Problem description
Take the lines below between the one holding "Інженерний навчально-науковий інститут" and the one holding "Новини іноваційного центра (111, 2283)", inclusive, and copy them exactly. Add nothing.

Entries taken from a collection
______
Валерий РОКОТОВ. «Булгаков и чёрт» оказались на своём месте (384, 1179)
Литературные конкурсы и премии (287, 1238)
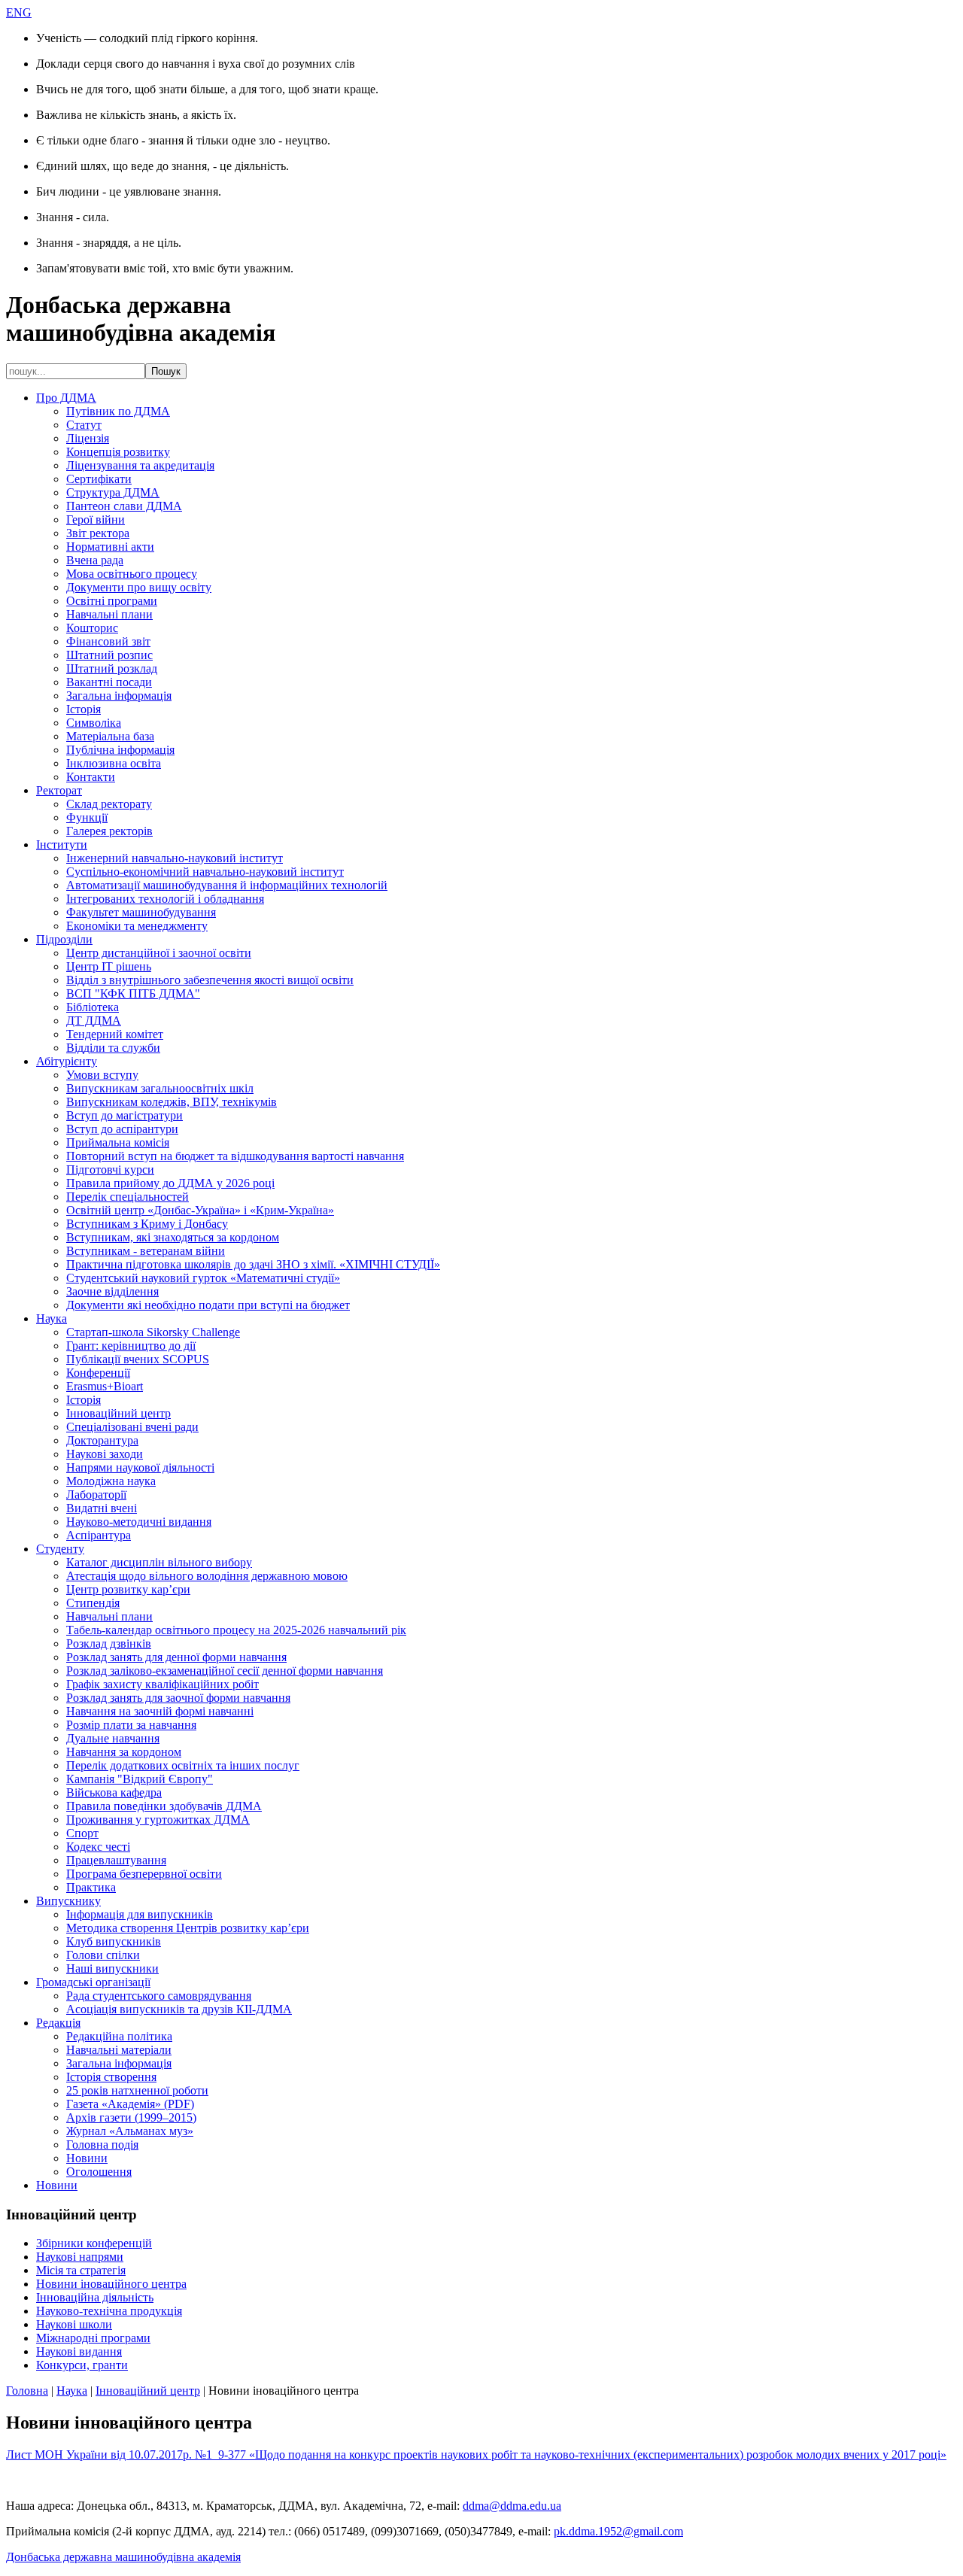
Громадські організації (93, 1982)
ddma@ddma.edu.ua (512, 2505)
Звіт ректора (97, 533)
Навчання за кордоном (123, 1751)
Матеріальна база (110, 736)
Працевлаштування (116, 1860)
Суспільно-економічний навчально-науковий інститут (205, 871)
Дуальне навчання (112, 1738)
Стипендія (93, 1602)
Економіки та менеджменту (137, 925)
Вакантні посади (109, 682)
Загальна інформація (119, 695)
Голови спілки (103, 1955)
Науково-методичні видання (138, 1521)
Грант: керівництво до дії (131, 1345)
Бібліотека (92, 1007)
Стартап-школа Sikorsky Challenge (153, 1332)
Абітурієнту (66, 1061)
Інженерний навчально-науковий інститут (174, 858)
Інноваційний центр (118, 1413)
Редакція (58, 2022)
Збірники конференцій (94, 2243)
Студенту (60, 1548)
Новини (87, 2158)
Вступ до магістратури (124, 1115)
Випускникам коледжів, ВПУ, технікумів (171, 1101)
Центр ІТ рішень (108, 966)
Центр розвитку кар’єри (128, 1589)
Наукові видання (79, 2351)
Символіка (93, 722)
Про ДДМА (66, 397)
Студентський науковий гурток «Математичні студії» (203, 1277)
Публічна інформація (120, 749)
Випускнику (68, 1900)
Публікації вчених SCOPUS (137, 1359)
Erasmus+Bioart (104, 1386)
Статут (84, 424)
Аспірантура (98, 1535)
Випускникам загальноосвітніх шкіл (160, 1088)
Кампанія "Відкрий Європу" (139, 1779)
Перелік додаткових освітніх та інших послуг (182, 1765)
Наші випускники (112, 1968)
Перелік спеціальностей (127, 1196)
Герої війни (95, 519)
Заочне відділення (112, 1291)
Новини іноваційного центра (111, 2283)
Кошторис (92, 627)
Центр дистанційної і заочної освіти (158, 952)
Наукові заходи (104, 1453)
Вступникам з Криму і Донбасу (147, 1223)
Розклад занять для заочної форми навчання (178, 1697)
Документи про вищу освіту (138, 587)
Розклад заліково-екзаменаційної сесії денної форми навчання (224, 1670)
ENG (19, 12)
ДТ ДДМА (93, 1020)
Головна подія (102, 2144)
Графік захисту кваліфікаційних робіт (162, 1684)
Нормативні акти (110, 546)
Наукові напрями (79, 2256)
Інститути (61, 844)
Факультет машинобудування (141, 912)
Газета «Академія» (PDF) (130, 2104)
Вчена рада (94, 560)
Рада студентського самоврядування (158, 1995)
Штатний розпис (109, 655)
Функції (87, 817)
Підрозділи (64, 939)
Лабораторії (96, 1494)
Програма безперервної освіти (144, 1873)
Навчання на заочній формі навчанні (160, 1711)
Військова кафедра (114, 1792)
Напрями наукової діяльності (140, 1467)
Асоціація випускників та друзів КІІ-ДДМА (179, 2009)
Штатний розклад (111, 668)
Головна (27, 2390)
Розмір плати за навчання (131, 1724)
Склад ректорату (109, 803)
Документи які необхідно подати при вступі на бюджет (208, 1305)
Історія (83, 709)
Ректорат (59, 790)
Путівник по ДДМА (118, 411)
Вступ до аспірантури (122, 1128)
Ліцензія (87, 438)
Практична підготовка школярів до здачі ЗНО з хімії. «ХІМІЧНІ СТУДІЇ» (253, 1264)
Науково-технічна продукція (109, 2310)
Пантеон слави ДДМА (124, 506)
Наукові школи (74, 2324)
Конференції (98, 1372)
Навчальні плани (109, 614)
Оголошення (99, 2171)
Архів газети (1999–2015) (131, 2117)
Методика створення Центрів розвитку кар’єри (187, 1927)
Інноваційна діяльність (94, 2297)
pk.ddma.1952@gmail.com (618, 2531)
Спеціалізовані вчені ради (132, 1426)
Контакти (90, 776)
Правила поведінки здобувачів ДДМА (164, 1806)
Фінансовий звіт (108, 641)
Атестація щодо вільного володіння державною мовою (207, 1575)
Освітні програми (111, 600)
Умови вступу (102, 1074)
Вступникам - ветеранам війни (145, 1250)
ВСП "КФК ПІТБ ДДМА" (133, 993)
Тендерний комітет (114, 1034)
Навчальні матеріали (119, 2049)
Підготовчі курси (110, 1169)
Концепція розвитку (118, 451)
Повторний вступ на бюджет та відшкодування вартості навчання (235, 1156)
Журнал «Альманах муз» (129, 2131)
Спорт (82, 1833)
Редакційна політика (119, 2036)
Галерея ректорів (109, 831)
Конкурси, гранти (82, 2365)
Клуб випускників (113, 1941)
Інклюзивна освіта (113, 763)
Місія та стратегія (81, 2270)
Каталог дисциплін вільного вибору (159, 1562)
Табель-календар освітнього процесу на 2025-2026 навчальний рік (236, 1630)
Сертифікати (99, 478)
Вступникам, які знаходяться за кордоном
______
Result of the task
Інженерний навчально-науковий інститут (174, 858)
Інноваційний центр (118, 1413)
Редакція (58, 2022)
Збірники конференцій (94, 2243)
Студенту (60, 1548)
Новини (87, 2158)
Вступ до магістратури (124, 1115)
Випускникам коледжів, ВПУ, технікумів (171, 1101)
Центр ІТ рішень (108, 966)
Центр розвитку кар’єри (128, 1589)
Наукові видання (79, 2351)
Символіка (93, 722)
Про ДДМА (66, 397)
Студентський науковий гурток «Математичні студії» (203, 1277)
Публічна інформація (120, 749)
Випускнику (68, 1900)
Публікації вчених SCOPUS (137, 1359)
Erasmus+Bioart (104, 1386)
Статут (84, 424)
Аспірантура (98, 1535)
Випускникам загальноосвітніх шкіл (160, 1088)
Кампанія "Відкрий Європу" (139, 1779)
Перелік додаткових освітніх та інших послуг (182, 1765)
Наші випускники (112, 1968)
Перелік спеціальностей (127, 1196)
Герої війни (95, 519)
Заочне відділення (112, 1291)
Новини іноваційного центра (111, 2283)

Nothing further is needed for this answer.